LINE: while (defined($_ = <ARGV>)) {
    print '"' . join(' ', /:([^,]+),/g) . qq["\n];
}
Gilles Quénot
  • 173,512
  • 41
  • 224
  • 223
2

The reason your code isn't working is that you have a greedy ^(.*) at the start of of the regular expression. That will take up as much of the target string as possible as long as the rest of the pattern matches, so you will find only the last occurrence of the substring. You can fix it by just changing it to a non-greedy pattern ^(.*?).

A few other notes on your regular expression:

  • There is no need to escape : or ,, or * when it is inside a character class [...]

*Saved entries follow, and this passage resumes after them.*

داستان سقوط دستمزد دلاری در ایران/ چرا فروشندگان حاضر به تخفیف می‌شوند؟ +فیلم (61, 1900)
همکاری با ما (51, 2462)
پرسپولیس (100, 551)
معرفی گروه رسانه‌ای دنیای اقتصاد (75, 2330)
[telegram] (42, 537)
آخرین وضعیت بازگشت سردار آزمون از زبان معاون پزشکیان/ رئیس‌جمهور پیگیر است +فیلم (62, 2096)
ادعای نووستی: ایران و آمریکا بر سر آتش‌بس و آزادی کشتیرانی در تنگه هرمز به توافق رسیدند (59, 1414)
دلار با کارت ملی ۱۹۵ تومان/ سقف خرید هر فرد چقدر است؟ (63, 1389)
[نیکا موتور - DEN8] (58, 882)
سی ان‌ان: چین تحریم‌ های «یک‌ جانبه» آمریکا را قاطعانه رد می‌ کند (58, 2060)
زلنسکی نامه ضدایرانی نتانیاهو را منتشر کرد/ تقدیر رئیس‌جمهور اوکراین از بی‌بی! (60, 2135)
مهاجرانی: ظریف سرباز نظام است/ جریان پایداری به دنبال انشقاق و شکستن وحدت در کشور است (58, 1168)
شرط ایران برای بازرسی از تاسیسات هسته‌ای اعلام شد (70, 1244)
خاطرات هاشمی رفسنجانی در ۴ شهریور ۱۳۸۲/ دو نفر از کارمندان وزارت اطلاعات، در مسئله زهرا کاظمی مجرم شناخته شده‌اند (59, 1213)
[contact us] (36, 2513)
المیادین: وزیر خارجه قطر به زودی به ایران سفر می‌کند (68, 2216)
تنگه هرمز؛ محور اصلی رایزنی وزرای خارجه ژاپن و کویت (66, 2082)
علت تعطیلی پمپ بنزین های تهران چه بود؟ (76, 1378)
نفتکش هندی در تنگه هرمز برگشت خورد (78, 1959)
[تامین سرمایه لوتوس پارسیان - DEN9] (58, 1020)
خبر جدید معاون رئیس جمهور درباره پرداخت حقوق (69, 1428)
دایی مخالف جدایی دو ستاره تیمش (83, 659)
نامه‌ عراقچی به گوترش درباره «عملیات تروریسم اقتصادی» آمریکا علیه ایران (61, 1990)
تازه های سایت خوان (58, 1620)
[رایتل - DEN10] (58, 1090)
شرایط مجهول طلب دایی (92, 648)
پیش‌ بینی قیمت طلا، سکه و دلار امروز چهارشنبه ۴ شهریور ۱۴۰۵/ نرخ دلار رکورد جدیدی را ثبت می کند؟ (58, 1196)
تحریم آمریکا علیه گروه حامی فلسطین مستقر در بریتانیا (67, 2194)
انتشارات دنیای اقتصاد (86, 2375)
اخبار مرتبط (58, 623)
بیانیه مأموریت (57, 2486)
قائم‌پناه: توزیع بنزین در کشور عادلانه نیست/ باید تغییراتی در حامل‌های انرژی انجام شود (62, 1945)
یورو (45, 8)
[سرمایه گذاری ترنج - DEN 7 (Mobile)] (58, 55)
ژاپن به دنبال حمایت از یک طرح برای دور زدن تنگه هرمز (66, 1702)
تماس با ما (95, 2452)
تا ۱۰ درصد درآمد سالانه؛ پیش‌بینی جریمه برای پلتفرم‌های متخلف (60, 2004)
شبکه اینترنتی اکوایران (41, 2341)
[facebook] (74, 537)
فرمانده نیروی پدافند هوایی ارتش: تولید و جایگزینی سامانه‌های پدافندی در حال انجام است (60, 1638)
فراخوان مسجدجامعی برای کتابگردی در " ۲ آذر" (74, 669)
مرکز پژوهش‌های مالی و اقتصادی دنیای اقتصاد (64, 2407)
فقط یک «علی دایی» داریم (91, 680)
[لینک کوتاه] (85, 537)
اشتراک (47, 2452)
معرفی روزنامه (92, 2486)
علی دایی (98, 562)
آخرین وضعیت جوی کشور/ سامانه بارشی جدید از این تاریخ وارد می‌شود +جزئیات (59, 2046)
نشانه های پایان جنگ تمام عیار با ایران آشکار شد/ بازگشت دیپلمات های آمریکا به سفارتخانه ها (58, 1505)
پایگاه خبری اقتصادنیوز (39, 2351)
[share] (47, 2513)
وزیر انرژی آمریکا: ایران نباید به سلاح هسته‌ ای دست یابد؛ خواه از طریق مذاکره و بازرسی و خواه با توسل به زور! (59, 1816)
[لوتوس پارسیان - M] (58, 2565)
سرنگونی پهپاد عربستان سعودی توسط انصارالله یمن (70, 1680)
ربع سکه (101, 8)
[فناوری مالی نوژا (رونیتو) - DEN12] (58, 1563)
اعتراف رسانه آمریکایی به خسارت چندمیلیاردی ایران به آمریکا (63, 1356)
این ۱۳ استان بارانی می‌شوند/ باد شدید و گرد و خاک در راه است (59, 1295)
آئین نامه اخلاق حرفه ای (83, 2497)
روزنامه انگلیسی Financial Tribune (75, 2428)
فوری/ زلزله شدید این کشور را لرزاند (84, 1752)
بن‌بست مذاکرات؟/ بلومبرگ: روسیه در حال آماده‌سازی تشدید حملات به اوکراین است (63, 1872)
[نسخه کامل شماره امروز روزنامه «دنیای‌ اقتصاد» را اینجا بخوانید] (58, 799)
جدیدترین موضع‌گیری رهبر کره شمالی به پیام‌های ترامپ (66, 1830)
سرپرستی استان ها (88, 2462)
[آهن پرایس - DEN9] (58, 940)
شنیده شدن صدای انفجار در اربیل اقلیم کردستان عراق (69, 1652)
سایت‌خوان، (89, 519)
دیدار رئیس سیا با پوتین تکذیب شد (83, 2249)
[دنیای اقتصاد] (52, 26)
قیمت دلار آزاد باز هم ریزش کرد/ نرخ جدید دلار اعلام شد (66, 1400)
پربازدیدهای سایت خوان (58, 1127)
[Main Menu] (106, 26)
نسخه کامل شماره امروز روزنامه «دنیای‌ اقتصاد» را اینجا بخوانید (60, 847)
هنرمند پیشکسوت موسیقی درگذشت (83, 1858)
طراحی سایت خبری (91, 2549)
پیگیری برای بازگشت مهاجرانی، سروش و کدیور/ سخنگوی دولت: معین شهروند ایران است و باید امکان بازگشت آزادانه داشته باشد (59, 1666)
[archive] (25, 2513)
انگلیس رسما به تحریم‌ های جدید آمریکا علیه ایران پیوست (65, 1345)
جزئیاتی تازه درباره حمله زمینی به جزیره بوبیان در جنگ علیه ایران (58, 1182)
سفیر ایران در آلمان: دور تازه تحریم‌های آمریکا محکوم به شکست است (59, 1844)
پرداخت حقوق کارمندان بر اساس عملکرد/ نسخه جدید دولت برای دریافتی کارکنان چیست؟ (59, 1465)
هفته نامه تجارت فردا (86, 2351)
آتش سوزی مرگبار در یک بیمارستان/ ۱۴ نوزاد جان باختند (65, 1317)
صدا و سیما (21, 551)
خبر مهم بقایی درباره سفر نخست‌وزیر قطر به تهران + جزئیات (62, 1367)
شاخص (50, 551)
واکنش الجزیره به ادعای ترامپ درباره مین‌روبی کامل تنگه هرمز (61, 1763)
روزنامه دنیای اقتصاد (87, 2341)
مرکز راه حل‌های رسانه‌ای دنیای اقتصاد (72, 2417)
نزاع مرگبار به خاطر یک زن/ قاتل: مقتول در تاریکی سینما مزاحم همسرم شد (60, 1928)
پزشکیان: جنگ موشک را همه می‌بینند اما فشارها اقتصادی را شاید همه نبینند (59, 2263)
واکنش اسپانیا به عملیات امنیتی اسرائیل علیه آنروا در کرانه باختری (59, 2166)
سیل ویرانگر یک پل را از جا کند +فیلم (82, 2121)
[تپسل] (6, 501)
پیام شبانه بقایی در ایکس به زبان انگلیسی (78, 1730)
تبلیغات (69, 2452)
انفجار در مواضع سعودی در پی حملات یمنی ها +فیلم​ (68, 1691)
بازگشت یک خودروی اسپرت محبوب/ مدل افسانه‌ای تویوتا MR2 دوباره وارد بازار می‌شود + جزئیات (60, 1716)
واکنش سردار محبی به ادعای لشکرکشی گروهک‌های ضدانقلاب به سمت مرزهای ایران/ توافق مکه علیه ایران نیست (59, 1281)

  • There is never a need for the quantifier {1} as that is the effect of a pattern without a quantifier

  • There is no need to put \d inside a character class [\d], as it works fine on its own

  • There is no need to enclose subpatterns in parentheses unless you need access to whatever substring matched that subpattern when the match succeeds. So, for instance ^.* is fine without the parentheses

This modification of your code works identically to yours, but is very much more concise

while ($info1 =~ s/^.*?:([A-Z*]\d+[A-Z*]),// ) {
  my $pos = $1;
  ...
}

But the best solution is to use a global match that finds all occurrences of a pattern within a string, and doesn't need to modify the string in the process.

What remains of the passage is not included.